Vous êtes la lumière du monde

Avec l’image de la lumière, l’Évangile nous indique un autre aspect de la présence des chrétiens en ce monde. « Vous êtes la lumière du monde. On n’allume pas une lampe pour la cacher mais pour la mettre sur le lampadaire afin qu’elle éclaire toute la maison. De même que votre lumière brille devant les hommes pour que voyant ce que vous faites de bien, ils rendent gloire à Dieu votre Père qui est aux Cieux » (Mt 5, 14-16). C’est la réalité de nos œuvres bonnes qui transforme notre vie en lumière.

La lumière de l’Évangile n’éclaire donc pas le monde parce que nous aurions des moyens pyrotechniques plus efficaces, ou parce que nous occuperions mieux le registre de la communication médiatique. Elle jaillit des œuvres bonnes des disciples du Christ. Et si nous ne faisons pas ce bien auquel l’Écriture nous appelle, la lumière du Christ restera invisible, même si nous allons crier sur les places, à la télévision ou à la radio. Nous ne sommes pas envoyés d’abord pour faire concurrence à d’autres messages publics, mais pour manifester l’amour de Dieu dans ce monde. Nous savons que ce n’est pas « le prestige du langage humaine ou de la sagesse » (1 Co 2, 1), ni notre force de conviction qui fait briller nos œuvres bonnes. Elles brillent parce qu’à travers elles, se manifeste la puissance de l’Esprit. Dès lors, si l’amour de Dieu est à l’œuvre dans notre existence, même de manière modeste et cachée, alors la vie de l’Esprit jaillira et on nous écoutera !

Dans le domaine de la vie familiale, nous ne devons pas négliger tout ce qui peut être fait au plan de la vie sociale pour défendre les valeurs de la famille. Mais la mission des familles chrétiennes est d’abord de vivre concrètement ces valeurs, de « la réconciliation, l’acceptation mutuelle et la joie de la vie donnée pour ceux qu’on aime » . La puissance de leur témoignage c’est la force de leur exemple. C’est en cherchant d’abord à aider les chrétiens à vivre la fidélité sans retour, l’accueil confiant de la vie, l’accompagnement attentif des plus âgés ou des plus fragiles ou l’ouverture attentive à ceux qui sont seuls que l’Église sera entendue et respectée.

Dans le passage du livre des Rois que nous avons entendu, la veuve de Sarepta commence par donner au prophète Élie tout ce qui les sépare, elle et son fils, d’une mort inéluctable. De ce don total, irraisonné pourrait-on dire, jaillit la vie pour tous les trois : « Et la jarre de farine ne s’épuisa pas, et le vase d’huile ne se vida pas » dit le texte (1R 17, 16). Dans l’Eucharistie se trouve une force de vie, de charité et d’unité toujours donnée et disponible.
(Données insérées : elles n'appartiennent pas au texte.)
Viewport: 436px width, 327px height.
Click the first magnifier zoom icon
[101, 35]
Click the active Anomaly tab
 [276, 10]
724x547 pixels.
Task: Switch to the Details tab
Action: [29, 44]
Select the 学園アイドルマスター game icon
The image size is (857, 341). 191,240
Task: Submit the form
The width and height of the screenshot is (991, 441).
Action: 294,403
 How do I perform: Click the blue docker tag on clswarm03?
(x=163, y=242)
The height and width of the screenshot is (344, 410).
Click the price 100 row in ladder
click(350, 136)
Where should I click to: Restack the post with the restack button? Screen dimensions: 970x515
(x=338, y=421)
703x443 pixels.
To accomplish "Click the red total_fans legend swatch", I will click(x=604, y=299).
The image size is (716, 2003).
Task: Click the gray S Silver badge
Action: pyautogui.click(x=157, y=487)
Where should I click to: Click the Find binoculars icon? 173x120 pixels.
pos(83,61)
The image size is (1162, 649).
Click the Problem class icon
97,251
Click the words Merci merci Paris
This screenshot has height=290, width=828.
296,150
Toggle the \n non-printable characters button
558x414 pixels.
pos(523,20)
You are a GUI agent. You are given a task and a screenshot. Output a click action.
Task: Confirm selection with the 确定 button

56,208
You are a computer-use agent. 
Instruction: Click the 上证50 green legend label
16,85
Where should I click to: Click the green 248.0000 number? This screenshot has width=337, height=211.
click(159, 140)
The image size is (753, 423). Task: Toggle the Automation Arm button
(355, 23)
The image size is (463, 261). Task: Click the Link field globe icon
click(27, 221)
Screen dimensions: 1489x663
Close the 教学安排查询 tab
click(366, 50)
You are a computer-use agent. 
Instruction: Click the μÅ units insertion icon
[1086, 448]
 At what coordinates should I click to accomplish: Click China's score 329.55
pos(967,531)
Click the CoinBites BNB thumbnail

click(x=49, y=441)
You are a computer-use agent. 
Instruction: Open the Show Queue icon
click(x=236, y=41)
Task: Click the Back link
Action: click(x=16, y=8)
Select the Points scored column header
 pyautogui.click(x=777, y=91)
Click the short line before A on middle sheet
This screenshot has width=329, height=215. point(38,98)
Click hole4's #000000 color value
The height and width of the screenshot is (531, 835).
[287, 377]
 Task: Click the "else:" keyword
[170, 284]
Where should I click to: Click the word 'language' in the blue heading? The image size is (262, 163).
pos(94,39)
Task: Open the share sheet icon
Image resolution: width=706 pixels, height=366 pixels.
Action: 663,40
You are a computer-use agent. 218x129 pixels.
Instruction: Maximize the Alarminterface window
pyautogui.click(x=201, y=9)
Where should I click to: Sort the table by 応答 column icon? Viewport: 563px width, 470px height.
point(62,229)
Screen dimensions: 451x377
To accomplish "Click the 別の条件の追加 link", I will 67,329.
Et pourtant, nous savons qu’elle porte du fruit à la mesure de notre propre engagement à la suite du Christ, dans son offrande. C’est bien le partage du peu que nous avons et du peu que nous sommes, qui ouvre et fortifie notre communion spirituelle. Vivre l’Eucharistie, c’est entrer dans ce don concret de notre existence pour nos frères. Seule cette manière intégrale de vivre l’Eucharistie nous permettra d’associer en vérité dans nos célébrations ceux et celles qui, pour diverses raisons, ne peuvent pas pour le moment recevoir la communion eucharistique.

Être le sel de la terre et la lumière du monde, c’est apporter une vision originale de l’homme, de la vie de famille, de l’engagement social, du rapport au travail, à l’argent ou à la Création. C’est engager tout l’univers dans la communion avec le Christ. Mais cette vision et cette communion que nous voulons apporter ne sont pas des projets théoriques. Elles jaillissent de l’engagement de nos vies au service de nos frères, à travers les circonstances de chacune de nos existences, et du don de nous-mêmes. Notre légitimité de chrétien au milieu du monde ne vient pas de notre habileté ou de notre sagesse, mais de la puissance de l’Esprit qui nous donne de livrer nos vies par amour de nos frères.

C’est ainsi, dans le dynamisme du Concile Vatican II, que notre Église manifestera « Jésus-Christ de façon à ce que les hommes et les femmes de notre temps le voient, l’entendent et le rencontrent vivant parmi nous ».

Amen.

+ André cardinal Vingt-Trois, archevêque de Paris.